幕間
ロロベリアとアヤトの模擬戦が行われる数日前――
広大な敷地面積を誇るマイレーヌ学院は大きな時計塔を中心に様々な建物や施設が囲んでいる。
全体を見回すのに最適な時計塔の屋根上に学食の仕事を終えたアヤトはいた。
「…………」
黒い瞳が向けられているのは屋外演習場で訓練に励む精霊術クラスの一学生、模擬戦中でときおり精霊術による爆発音が響く。
誰もが真剣に訓練に取り組んでいるからかアヤトの存在に気づいていない。
いや、それ以前の問題か。
高低差もあるが時計塔から屋外演習場までの距離は優に二〇〇メルを超える。
よほど感覚に優れていなければ存在に気づくことのない距離。高さも相まって見られていると知らなければ誰も注視しないだろう。
故にアヤトに観察されているとは知らず、学院生らは訓練に集中しているのだが。
「いかがですか? 兄様」
「ラタニが危惧するのも無理はねぇ」
一組の模擬戦が終えたところで隣りに立つマヤが問いかければアヤトはため息一つ。
「どいつもこいつも、勘違いしたバカばかりだ」
「では楽しめそうにありませんね」
「……だな。精霊騎士クラス含めて一通り確認したが、それなりに楽しめそうな遊び相手はおまけ込みで四人くらいか」
「思ったより少ないですね。でしたら、ロロベリアさまはどうでしょう?」
「この中にいるのか」
「……常連のお客さまの名前くらい覚えてください」
あまりの返答に呆れてマヤが指さすのは模擬戦に挑むロロベリアの姿。
アヤトも視線を向け、彼女の乳白色の髪を確認するなり理解した。
「白いのか」
「一学生でありながら学院序列十位となった才女だそうです。きっと兄様の遊び相手になれるかと」
「どうだろうな……。ひよっこの背比べで十位になったところで期待はできん」
「かもしれませんね」
興味なさげに肩を竦めるアヤトにマヤはクスクスと笑う。
その間にも訓練は続いていて、模擬戦開始の合図と共にロロベリアが精霊力を解放。
「白いのは水の精霊術を扱うのか」
「はい。しかもロロベリアさまの制御力は学院一と噂されるほどで、既に変換術を可能にしているとか」
「ほう?」
この情報にアヤトも興味を持ったのか模擬戦を注視。
風の精霊術を扱う相手の学院生は先手必勝と弧を描くように演習場を疾走しつつ精霊術で風の刃を繰り出し、ロロベリアは精霊術で氷の壁を生み出し対応。
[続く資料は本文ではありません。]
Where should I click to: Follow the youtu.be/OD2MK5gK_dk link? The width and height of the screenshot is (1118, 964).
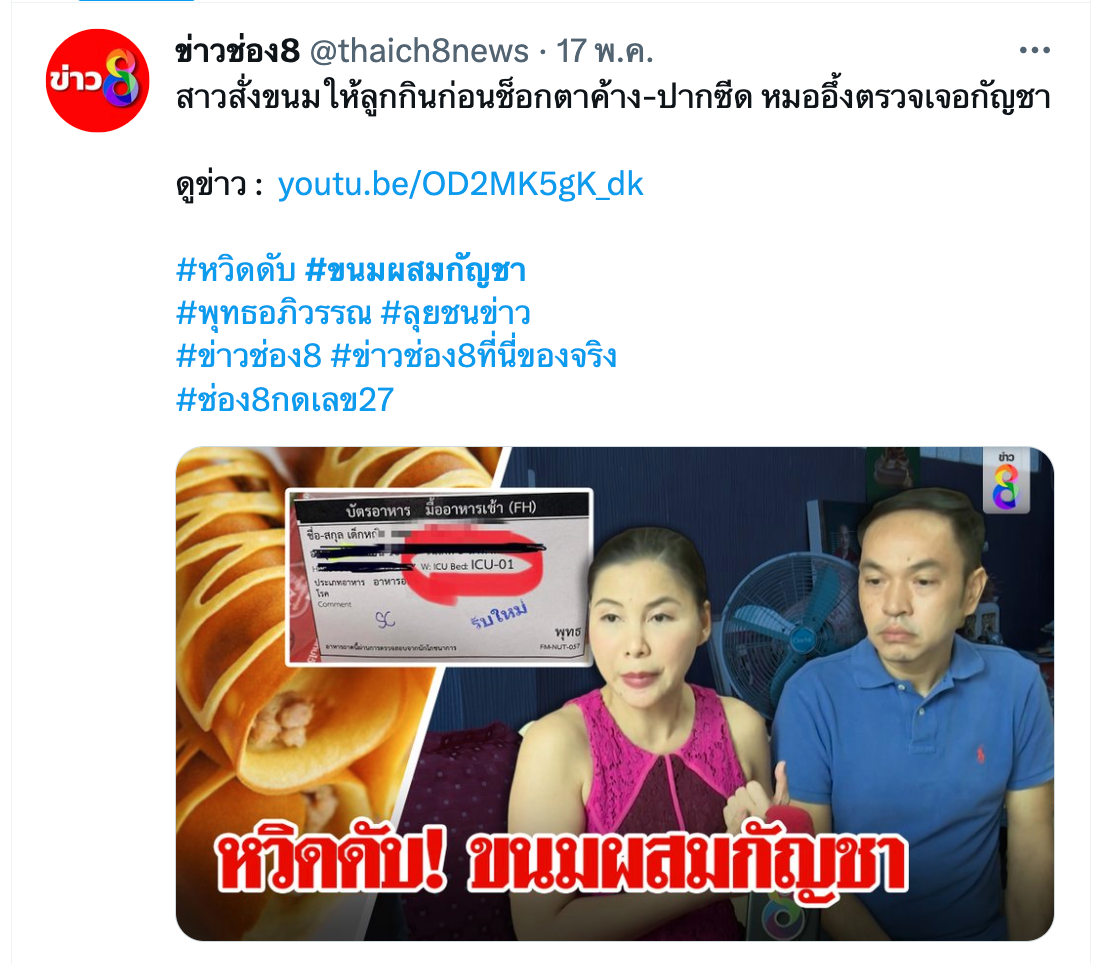[461, 185]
しかし風の刃は囮、相手の学院生は氷壁の陰から飛び出し手にするダガーで追撃。ロロベリアも剣で防御――直後、氷壁が砕け散り無数の雹が相手の無防備な背中を直撃する。
死角からの攻撃に苦悶する相手へロロベリアが剣を突きつけチェックメイト。
四大の中で最も速さに長ける風の精霊術士を相手にロロベリアは一歩も動くことなく完封。熟練の精霊術士でも難しいとされる変換術だけでなく、氷壁を攻撃へと応用した遠隔操作は一学生とは思えないずば抜けた制御力だ。
「お見事ですわ」
わずか十数秒の攻防にロロベリアを称賛する学院生と同じくマヤもパチパチと拍手で賛辞を送るがアヤトはため息一つ。
「話にならん」
「あら残念」
「ま、一番楽しめそうなのは残しておくとして、手始めに三学生のあいつがいいな」
「ですがラタニさまが王都から戻られる頃には遠征訓練が始まっています。意向も含めてまずは一学生になりそうですけど」
「そうだったな……たく、なんで俺がこんな場所まで呼び出されなければならん」
「学食を切り盛りする為でしょう?」
「……たしかに。勘違い連中を相手するよりはよっぽど暇つぶしになっている」
「兄様ってお料理がお好きですね。顔に似合わず」
「顔は余計だ」
そのやり取りを最後にカルヴァシア兄妹の姿は屋根上から消えた。